Friday, 11 July 2008

  • My hand cushioned the back of Min Yi's head against the glass...

    ...my rough fingers reaching up and pushing through her fine threads of silky black hair as we stood in my dark apartment, facing each other with our bodies pressed against the raindrop-speckled plate glass window, thirty-three floors above the cityscape below.

    I kissed her lightly on her forehead.

    "What are we going to do about...?"  She asked softly, laying her chin against the top of my chest.

    "Shhhh."  I shook my head slowly, letting my the tip of my nose and lips brush lightly against the top of her head. 



    I listened to her breathing lightly.  I could feel her heart beating against my stomach, as she held my waist with her fingers pushed down between my belt and the back of my trousers.  I wanted to close my eyes, but I couldn't. 

    All I wanted to do was look at her.
     

    Min Yi, finally in my arms, her soft face lit up in pale blue tones of light that filtered in through the floor-to-ceiling windows casting alternating, zig-zagged blocks of light and shadow across the room.

    She was so beautiful

    She was so soft and feminine, there in the darkness with me, in her thin pearlescent white dress, with her long, fine black hair draped over her exposed shoulders and down her chest and back.  I held her thin body there, with one hand cushioning her head and the other against the small of her back.
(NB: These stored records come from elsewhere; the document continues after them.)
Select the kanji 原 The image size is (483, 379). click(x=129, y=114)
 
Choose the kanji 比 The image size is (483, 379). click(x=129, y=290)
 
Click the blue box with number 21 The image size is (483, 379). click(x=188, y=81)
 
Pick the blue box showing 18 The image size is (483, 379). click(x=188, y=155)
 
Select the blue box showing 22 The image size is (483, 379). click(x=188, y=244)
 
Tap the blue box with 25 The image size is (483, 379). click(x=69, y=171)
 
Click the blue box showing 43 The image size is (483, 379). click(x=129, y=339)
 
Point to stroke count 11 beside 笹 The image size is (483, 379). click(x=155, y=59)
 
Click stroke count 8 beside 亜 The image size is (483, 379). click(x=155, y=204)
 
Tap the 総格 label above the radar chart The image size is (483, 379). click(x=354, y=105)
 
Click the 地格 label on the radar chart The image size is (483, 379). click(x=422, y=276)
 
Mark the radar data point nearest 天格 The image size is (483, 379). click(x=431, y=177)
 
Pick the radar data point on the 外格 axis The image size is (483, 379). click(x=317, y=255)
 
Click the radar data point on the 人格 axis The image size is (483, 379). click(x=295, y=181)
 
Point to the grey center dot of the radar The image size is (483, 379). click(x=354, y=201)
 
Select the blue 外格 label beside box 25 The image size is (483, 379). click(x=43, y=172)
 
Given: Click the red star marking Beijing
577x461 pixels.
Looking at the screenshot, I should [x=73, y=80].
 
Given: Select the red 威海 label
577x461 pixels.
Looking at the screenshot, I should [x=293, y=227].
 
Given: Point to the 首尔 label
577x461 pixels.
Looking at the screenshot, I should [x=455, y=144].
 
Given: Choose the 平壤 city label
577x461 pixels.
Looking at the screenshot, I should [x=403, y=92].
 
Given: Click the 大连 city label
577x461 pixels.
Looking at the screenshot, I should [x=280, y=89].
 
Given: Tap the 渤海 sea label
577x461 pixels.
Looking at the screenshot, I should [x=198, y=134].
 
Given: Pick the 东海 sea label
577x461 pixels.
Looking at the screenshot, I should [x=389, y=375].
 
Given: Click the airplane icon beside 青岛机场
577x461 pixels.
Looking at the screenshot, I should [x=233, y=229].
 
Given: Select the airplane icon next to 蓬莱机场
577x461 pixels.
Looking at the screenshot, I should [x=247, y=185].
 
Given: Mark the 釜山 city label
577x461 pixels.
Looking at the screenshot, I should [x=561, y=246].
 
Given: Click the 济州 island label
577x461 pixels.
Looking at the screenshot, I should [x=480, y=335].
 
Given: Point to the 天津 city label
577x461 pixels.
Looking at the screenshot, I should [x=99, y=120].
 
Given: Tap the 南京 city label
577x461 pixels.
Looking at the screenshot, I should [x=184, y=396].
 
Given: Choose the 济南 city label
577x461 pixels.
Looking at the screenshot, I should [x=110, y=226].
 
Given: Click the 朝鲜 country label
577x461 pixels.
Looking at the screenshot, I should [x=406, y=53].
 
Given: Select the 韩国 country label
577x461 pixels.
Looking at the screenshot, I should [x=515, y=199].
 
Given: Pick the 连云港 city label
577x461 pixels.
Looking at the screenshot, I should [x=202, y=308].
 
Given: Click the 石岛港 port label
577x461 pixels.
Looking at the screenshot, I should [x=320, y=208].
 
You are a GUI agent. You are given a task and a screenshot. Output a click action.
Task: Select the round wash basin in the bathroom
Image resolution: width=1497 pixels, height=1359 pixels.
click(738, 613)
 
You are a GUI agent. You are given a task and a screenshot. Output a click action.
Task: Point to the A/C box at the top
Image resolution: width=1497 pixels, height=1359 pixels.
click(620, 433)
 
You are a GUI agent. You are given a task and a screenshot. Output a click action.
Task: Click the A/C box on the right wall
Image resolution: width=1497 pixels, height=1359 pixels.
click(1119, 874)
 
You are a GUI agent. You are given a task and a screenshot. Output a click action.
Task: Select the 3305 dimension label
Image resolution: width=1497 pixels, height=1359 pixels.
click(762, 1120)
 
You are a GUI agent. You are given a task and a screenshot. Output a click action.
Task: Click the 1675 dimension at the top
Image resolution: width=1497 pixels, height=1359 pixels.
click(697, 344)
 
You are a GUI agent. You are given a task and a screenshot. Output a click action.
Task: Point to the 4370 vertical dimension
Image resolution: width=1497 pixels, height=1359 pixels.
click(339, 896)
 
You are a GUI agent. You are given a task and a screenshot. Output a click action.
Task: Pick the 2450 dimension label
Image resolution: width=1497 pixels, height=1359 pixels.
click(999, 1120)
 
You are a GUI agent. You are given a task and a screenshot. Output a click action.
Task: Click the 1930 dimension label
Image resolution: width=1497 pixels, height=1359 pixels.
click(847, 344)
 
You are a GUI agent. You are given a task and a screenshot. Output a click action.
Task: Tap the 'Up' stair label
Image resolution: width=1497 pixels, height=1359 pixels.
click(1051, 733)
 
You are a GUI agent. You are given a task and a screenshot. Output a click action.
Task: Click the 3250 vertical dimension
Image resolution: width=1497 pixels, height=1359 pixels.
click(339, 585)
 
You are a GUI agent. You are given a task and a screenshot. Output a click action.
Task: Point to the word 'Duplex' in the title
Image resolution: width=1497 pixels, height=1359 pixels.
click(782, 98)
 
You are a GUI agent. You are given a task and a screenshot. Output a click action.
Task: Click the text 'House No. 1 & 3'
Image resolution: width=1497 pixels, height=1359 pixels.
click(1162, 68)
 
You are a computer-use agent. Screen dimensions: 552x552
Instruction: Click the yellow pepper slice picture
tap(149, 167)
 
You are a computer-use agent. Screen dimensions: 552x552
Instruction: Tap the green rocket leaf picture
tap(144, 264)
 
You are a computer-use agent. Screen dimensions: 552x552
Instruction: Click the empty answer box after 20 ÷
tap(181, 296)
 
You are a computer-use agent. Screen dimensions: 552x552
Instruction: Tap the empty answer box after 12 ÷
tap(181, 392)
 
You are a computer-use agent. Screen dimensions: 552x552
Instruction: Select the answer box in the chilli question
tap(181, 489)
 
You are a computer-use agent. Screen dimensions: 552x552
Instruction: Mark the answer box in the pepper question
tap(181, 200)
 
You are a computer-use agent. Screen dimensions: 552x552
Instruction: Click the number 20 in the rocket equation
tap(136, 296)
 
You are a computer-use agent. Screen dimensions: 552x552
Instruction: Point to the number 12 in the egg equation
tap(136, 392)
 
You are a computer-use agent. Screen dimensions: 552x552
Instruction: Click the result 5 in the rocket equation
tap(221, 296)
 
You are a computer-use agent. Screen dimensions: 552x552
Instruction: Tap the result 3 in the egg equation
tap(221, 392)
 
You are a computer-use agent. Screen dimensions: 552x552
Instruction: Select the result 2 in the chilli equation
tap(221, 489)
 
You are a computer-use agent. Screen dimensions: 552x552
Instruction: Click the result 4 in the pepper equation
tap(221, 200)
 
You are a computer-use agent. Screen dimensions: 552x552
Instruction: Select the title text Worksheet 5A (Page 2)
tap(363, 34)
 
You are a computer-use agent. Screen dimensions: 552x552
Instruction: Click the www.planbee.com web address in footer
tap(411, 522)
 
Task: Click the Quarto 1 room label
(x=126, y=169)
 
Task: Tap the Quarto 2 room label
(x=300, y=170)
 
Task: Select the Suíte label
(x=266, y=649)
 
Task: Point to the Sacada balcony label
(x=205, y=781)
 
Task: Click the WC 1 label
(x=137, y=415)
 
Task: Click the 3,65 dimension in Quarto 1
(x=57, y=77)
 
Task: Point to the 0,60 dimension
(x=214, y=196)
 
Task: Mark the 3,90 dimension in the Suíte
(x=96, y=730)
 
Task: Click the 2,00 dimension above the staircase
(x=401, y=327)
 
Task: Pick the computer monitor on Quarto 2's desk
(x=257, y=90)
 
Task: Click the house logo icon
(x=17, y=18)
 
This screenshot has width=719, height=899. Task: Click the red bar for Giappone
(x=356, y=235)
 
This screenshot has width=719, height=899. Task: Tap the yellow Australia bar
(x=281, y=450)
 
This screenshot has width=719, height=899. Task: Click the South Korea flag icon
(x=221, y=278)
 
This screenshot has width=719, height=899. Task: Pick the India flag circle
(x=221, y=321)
    The night I met her, a month before that night, I thought she looked like Lee Jin when she stepped out of her car with Angela in the parking lot of David's workplace.  It seemed almost like kismet that she was now in my arms, high above the city night, our bodies pressed against a plate glass window illuminated by Blue Rain.  And in the background, barely audible above the tapping of the rain on the window, it played.


    흘러내린 눈물 빗속에 감춰두고 그대 품에 안겼지
    빗소리에
    감추려하는 그대의 울먹임을 알고있어
    어깨 위엔 비가 아닌 그대의 눈물인 것도

    번만 그대의 품에 안겨 맘껏 있다면
    그대
    잠든 곳에 언제나 찾아가서 끝없는 얘기 할텐데

    맘에 없던 모진 말도 조금도
    그댈
    지울 없는 알고 있어
    언제나
    그대 곁에 잠드는

    우산속에
    내리는 비는 멈추지 않을꺼야.




    In the month since Angela and David's relationship problems spilled out into one of the best Korean restaurants in town in a mess of words, flying chige, and violence; they had broken up and clear divisions had been drawn up between the guys and girls.  David made sure that if a person was his friend, that meant a person couldn't be Angela's friend.

    But Min Yi and I didn't listen. 

    She called me the very next day, and asked me to come by after Angela told David she didn't want to ever see him again.  At first, I thought it was because I stood up for them the night before against David's fists, and if something started to happen, that I could be there again -- but I discovered that they had all the protection they needed already.  She just wanted to see me again.


    That night, we knew the trouble we were getting ourselves into just by being together.  Angela was okay with me being around Min Yi because after all, I'd stood up for them that night, and not for David.  But David wanted nobody to have anything to do with Angela and her friends, much less me -- the one who embarrassed him in front of a hundred people who would talk to a thousand people who all knew who David's father was.


    "You're safe..."  I whispered to her.  "I'll...."

    I felt her nodding even before I finished saying it -- her soft cheek moving against the base of my throat, against the skin exposed by my open collar and my loosened tie.  I could feel the heat between us, rising in the cold air, fogging against the rain-splattered glass.

    I made a decision that night -- that regardless of what the guys thought, I was going to stick by Min Yi.  That I would take care of her.  That if it came down to it, and David and the boys were out on a mad rampage for Angela and her friends, I would be there to watch over Min Yi.

    I heard her exhale a deep breath.  One that she'd been holding in all month.   Things would be okay.  I knew David couldn't stay mad forever.  Eventually, he would cool down, and Min Yi and I could be seen in public without fear of retribution.  I sighed.

    I closed my eyes and kissed the top of her head.

    And the blue rain continued to fall.